To validate the molecular docking results, the structural stability of the protein–ligand complex was evaluated, and MM/GBSA calculations and molecular dynamics simulations were carried out. For each molecule, in complex with 1O6Y, 100 ns of simulation was performed, starting from the posed predicted from docking. To evaluate the structural stability, multiple properties were calculated for the last 40 ns of simulation for each ligand–protein complex, and these are presented in Table 4.

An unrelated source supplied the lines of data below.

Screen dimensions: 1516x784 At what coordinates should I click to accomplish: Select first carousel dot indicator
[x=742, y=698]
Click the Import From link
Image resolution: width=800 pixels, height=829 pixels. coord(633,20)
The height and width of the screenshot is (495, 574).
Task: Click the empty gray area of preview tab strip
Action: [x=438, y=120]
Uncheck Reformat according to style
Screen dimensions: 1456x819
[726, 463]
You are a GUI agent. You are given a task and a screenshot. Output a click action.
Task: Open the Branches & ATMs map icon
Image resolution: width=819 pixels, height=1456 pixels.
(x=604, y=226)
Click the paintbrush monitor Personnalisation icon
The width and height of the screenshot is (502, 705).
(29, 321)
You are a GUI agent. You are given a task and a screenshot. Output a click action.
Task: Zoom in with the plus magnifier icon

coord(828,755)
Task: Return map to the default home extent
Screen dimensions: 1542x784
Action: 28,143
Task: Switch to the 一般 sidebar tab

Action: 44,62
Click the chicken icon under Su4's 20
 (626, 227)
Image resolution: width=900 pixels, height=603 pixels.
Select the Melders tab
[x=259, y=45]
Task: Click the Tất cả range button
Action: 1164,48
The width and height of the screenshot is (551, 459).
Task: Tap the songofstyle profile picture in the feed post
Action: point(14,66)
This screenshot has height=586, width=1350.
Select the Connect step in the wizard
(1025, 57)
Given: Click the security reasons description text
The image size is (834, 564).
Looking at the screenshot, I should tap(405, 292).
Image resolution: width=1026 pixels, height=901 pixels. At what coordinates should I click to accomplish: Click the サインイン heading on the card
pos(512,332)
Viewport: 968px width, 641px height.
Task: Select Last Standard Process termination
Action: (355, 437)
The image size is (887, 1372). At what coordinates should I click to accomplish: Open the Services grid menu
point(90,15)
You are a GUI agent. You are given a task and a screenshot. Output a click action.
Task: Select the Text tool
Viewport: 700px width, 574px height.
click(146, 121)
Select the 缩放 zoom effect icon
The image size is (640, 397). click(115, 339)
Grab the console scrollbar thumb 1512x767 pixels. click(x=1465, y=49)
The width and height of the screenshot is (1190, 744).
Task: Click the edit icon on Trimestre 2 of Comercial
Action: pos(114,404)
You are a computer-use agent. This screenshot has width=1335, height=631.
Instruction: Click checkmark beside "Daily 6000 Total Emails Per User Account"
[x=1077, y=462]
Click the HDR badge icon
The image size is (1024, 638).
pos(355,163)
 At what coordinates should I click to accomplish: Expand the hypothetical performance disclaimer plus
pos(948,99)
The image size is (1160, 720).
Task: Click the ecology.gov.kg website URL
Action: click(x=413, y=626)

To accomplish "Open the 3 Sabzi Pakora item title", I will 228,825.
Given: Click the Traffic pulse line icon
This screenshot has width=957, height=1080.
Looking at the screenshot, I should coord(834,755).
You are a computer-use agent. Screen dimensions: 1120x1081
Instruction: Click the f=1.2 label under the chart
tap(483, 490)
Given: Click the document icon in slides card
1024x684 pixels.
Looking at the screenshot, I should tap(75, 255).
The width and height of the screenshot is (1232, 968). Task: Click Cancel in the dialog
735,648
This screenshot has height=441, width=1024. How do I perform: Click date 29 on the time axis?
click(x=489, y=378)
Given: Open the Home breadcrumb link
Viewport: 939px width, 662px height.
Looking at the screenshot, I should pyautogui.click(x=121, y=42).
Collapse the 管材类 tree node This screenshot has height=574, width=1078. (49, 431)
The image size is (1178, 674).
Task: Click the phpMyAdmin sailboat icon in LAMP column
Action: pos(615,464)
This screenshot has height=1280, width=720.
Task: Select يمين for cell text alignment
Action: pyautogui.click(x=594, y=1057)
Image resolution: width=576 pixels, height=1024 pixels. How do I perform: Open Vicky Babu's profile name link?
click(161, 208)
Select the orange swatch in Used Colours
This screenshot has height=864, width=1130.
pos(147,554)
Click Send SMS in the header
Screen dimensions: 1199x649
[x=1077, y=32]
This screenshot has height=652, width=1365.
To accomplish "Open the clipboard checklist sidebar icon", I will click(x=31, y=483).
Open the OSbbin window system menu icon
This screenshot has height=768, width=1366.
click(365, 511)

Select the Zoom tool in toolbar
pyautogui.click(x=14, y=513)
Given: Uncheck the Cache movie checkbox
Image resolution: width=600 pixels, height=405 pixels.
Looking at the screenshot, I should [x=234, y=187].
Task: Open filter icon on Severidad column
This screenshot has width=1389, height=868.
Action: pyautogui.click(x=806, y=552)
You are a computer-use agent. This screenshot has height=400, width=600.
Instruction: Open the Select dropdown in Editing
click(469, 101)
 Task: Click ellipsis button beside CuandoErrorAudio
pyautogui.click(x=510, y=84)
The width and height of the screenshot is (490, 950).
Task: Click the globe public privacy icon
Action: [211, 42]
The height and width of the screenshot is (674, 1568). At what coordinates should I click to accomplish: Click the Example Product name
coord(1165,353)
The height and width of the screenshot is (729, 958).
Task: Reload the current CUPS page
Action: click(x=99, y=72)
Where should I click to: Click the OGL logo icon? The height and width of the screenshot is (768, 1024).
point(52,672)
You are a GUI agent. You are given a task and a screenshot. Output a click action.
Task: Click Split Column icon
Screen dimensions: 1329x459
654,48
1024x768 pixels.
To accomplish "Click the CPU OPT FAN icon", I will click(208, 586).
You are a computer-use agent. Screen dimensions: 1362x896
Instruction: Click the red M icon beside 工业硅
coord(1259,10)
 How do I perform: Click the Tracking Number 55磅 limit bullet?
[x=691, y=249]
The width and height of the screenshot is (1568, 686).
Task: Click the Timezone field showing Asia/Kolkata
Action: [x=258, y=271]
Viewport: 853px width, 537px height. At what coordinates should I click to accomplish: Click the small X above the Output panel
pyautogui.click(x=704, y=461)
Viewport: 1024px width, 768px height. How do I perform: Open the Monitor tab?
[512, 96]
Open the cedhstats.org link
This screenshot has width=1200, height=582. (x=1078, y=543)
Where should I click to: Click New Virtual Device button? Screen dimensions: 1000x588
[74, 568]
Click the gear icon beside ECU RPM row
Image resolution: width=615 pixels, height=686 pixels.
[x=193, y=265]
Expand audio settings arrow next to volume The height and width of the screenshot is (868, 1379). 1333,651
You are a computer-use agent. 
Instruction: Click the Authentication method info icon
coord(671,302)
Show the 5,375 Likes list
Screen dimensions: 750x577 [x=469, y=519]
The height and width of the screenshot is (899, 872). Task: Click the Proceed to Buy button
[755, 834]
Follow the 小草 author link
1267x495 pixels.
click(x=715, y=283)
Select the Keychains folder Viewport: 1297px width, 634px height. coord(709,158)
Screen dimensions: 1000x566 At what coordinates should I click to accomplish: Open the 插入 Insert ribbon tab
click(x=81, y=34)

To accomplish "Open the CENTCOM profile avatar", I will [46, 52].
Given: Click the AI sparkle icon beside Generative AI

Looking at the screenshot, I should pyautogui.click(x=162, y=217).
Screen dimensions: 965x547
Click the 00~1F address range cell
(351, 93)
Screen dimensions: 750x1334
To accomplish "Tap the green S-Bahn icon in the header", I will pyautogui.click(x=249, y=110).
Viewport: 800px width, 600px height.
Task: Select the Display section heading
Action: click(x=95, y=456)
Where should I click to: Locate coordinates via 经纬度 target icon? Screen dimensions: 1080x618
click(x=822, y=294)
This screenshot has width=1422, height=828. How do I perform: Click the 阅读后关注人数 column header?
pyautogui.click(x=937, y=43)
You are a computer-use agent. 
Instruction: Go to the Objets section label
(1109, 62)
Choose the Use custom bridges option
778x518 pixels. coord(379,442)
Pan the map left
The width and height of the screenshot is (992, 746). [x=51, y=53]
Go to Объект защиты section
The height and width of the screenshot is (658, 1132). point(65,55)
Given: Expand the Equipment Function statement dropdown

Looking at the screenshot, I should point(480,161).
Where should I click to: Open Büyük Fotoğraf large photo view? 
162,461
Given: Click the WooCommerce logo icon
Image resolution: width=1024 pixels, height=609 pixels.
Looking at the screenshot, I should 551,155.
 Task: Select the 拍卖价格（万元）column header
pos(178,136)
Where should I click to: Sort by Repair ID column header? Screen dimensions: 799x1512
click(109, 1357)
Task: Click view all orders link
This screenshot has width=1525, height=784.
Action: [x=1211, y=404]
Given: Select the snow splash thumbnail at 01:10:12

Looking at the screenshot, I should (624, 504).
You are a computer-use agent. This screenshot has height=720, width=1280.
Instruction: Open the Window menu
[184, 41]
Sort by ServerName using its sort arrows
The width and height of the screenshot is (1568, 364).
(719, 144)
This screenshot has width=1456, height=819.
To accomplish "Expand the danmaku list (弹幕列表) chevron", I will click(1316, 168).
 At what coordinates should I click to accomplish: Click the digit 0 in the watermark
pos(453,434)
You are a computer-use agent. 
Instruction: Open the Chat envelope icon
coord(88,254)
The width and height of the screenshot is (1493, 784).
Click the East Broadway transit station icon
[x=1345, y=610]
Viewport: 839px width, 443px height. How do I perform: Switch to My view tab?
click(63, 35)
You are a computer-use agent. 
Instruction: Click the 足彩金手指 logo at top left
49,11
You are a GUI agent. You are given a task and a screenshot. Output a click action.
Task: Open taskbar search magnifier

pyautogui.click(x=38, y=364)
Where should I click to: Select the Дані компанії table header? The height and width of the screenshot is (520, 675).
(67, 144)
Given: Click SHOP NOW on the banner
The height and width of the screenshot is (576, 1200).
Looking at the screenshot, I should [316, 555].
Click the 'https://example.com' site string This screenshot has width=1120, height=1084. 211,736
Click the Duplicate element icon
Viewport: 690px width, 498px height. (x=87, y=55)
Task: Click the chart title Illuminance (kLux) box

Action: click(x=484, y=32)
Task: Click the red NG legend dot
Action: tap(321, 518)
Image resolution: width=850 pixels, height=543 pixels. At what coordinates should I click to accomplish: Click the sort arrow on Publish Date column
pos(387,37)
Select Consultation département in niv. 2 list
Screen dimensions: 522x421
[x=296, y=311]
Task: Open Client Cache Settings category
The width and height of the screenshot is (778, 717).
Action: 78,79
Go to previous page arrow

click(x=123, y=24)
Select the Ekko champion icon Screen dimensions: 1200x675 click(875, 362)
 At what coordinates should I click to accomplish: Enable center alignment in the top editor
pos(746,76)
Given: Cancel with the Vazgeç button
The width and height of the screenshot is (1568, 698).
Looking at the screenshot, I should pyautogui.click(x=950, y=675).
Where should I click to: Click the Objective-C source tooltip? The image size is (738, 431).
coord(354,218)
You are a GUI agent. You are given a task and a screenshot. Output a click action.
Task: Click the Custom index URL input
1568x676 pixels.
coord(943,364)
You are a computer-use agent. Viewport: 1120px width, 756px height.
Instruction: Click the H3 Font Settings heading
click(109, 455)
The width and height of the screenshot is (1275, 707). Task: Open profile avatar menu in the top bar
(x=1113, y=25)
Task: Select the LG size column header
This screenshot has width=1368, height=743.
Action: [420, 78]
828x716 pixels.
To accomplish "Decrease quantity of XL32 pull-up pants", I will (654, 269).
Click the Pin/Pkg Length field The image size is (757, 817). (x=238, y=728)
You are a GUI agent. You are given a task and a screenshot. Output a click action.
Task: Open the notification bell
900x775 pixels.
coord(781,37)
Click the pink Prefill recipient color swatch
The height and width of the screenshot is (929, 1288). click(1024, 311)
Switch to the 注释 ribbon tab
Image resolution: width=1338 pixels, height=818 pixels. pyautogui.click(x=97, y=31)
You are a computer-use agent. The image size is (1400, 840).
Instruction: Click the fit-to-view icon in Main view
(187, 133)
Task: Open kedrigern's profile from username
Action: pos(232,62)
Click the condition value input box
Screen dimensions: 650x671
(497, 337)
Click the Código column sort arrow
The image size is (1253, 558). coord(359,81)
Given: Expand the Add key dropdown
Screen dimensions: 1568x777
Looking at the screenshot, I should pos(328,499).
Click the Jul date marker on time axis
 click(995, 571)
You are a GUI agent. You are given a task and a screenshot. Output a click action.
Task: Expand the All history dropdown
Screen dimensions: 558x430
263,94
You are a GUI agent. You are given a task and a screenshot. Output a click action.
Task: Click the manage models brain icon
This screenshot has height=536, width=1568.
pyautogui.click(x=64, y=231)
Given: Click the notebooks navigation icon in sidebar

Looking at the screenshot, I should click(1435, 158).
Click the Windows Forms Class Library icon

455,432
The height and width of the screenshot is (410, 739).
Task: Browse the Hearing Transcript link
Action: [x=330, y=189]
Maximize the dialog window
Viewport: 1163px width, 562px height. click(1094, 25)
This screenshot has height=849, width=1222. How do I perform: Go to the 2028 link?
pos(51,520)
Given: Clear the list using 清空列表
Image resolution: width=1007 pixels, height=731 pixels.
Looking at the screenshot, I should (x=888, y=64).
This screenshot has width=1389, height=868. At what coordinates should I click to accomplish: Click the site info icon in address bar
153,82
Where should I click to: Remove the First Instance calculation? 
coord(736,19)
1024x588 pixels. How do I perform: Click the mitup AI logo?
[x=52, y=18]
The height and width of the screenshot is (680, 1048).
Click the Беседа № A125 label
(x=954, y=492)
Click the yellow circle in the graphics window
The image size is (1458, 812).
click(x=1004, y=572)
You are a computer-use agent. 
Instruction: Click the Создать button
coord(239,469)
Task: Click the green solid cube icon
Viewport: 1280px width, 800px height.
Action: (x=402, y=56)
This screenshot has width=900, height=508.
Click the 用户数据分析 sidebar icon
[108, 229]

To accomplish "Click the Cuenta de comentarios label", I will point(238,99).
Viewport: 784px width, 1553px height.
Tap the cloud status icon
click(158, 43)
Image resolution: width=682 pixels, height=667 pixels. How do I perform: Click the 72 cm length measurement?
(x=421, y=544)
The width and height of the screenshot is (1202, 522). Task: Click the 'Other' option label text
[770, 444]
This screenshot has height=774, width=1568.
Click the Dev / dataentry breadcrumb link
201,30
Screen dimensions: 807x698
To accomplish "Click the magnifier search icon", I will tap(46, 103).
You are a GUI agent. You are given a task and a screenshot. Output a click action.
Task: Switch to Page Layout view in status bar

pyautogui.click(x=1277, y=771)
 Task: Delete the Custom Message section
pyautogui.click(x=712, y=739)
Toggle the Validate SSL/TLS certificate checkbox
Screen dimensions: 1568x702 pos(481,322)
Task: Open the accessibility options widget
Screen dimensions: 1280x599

When comparing to the initial docking pose, 13 of the 28 ligands had an RMSD value lower than 2 Å (for further information, see Supplementary MaterialsFigures S1–S3). Even in the cases where the RMSD value was higher, the standard deviation remained low. This suggests an induced-fit adjustment to the binding pocket of PknB. All molecules remained bound to the protein in the predicted binding location. The stability of the complexes is further supported by the stable SASA values observed during the last 40 ns of simulation. Considering that all protein–ligand complexes were stable, MM/GBSA calculations could be performed. The results are presented in Table 5 and a comparison of the MM/GBSA results with the virtual screening scores is displayed in Figure 6.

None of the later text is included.